---------- Given data
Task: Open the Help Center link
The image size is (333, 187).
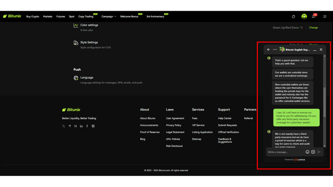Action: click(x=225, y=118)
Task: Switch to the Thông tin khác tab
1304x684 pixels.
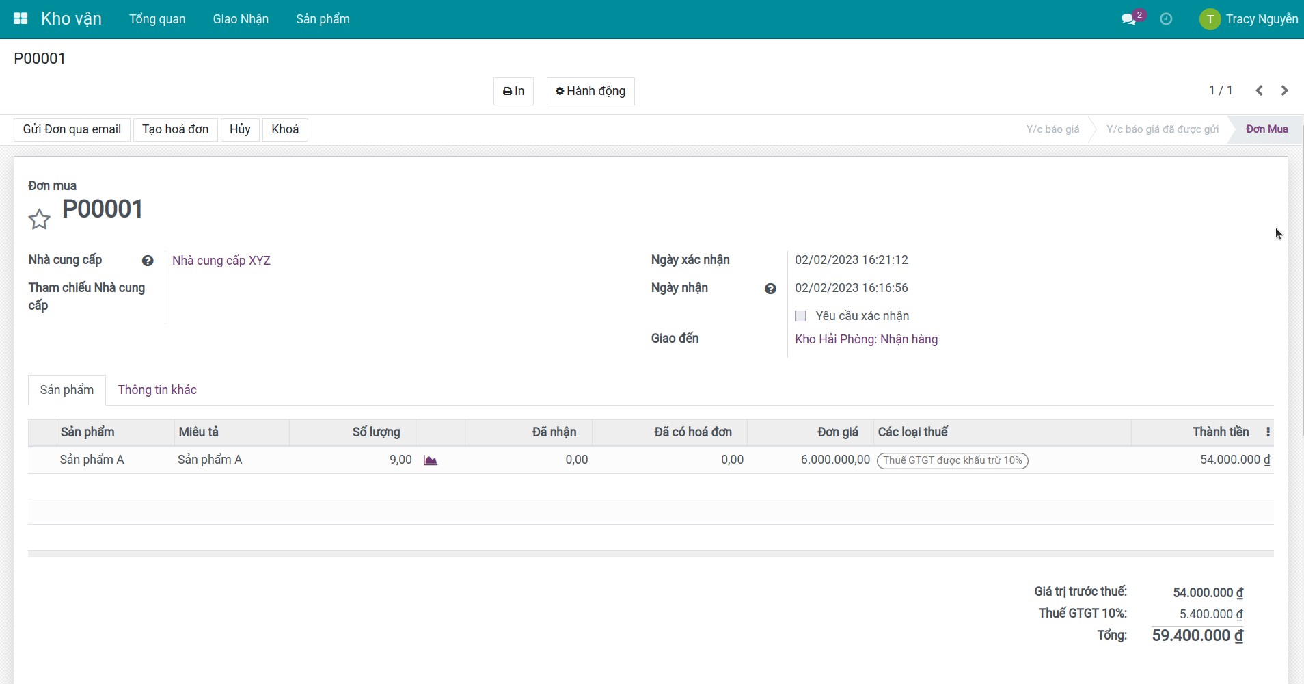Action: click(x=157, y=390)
--------------------
What the exercise asks
Look through the records above and report how many lines hold the word "Task", giving only the number.

Expected answer
2